Centralized Logging Solution for Google Cloud Platform (Cloud Next '18... (2)

So my first stop and first stop for many customers

is let's check out Error Reporting

to see if it's automatically identified anything for us.

And sure enough, having looked through our logs,

out of all of those errors, it's identified a specific error

in our application that someone tried

to set the quantity to less than zero,

which caused a specific error.

And I can click on that.

I can see exactly how many customers have

been impacted by this error.

I can see the stack trace so that I

can tell exactly where in my code just came from,

and I could go to Stackdriver Debugging

to investigate further, if I wanted to, from here.

I can also jump directly back to the logs to view the raw logs.

I can link to an issue, so this one here

links to a GitHub issue, for example.

And I can also track the resolution status.

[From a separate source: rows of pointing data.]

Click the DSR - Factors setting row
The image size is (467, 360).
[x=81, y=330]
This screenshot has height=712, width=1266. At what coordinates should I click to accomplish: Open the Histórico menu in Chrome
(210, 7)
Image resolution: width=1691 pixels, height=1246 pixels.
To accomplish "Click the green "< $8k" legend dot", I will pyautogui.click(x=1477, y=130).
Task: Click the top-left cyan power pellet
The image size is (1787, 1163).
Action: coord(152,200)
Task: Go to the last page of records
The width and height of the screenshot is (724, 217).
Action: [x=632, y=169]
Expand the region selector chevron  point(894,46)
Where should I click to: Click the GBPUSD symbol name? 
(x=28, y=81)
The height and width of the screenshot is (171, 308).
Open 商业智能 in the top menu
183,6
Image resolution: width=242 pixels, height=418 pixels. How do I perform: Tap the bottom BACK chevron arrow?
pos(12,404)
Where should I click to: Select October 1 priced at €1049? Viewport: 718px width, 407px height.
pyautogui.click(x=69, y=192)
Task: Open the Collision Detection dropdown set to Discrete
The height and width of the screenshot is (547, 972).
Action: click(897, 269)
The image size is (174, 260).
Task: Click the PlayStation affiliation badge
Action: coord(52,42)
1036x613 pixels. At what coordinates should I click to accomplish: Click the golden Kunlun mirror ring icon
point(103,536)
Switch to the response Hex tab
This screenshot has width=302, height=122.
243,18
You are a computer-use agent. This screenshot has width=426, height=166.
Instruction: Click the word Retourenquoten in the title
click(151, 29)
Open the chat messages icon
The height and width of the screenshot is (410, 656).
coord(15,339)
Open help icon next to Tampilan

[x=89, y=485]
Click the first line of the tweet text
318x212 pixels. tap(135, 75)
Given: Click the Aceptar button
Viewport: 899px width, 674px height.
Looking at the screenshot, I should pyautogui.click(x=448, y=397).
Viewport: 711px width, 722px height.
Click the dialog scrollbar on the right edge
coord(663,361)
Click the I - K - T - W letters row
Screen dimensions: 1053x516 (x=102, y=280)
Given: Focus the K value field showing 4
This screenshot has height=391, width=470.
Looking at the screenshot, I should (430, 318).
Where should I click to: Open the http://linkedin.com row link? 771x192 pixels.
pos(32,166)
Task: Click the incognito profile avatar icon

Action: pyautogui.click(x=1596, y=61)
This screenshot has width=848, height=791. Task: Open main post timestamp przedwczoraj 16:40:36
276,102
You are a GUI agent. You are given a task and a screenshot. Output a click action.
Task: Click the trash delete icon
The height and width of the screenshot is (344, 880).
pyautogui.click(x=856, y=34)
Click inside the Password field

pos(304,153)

So for example, if someone tells me one of our developers says,

hey, I fixed this error.

It should be all set.

It's deployed.

I can go ahead and say, this error should be resolved,

and then we say, OK, no known errors.

That's great.

If I go back to my catalog here--

and we'll test it to see if this actually works--

and I add something to my cart, let's see

what happens if we try to set the quantity

to a negative number.

We'll update the basket, and I'll

come back over to Error Reporting,

and reload it here for just a moment.

And this usually updates in about five to 10 seconds,

and we can see that it automatically

identified that the error had been seen again and reopened

to the issue.

If I wanted to, I can also turn on notifications

so that rather than me going to this dashboard,

it'll proactively push alerts for new or re-opened errors

to my inbox.

So that's a very common use case we

hear from a lot of developers who

are using Stackdriver Logging.

But we hear a number of other examples

for, like, security use cases.

So something that I hear a lot is,

I want to be alerted if anyone adds an email,

let's say from a Gmail.com domain.

So in the UI, I can interact with it

in sort of a point and click mode,

but I can also interact with the logs in the Advanced Filter,

and then type in more advanced queries.

So in the case of identifying something

that comes from a Gmail.com account,

I need to create a logs-based metric so that I can then

alert on that.

So I'm going to go over to my Logs-Based Metrics,

and I've created one here.

I'm going to go ahead and edit that metric.

For anything that comes from logs

that are set IAM policy, that binds a member to @gmail.com,

I want to count all of these.

And that's kind of the first step.

So I'll be able to have dashboards about everyone who's

been added from an @gmail.com account,

and then I can also create alerting policies on that.

And I can see that earlier this morning, my Google account

did add somebody who was @gmail.com.

So let me go back to our logs-based metrics

and go ahead and show you how you would create

an alerting policy on this.

So I'm going to Create Alert from Metric.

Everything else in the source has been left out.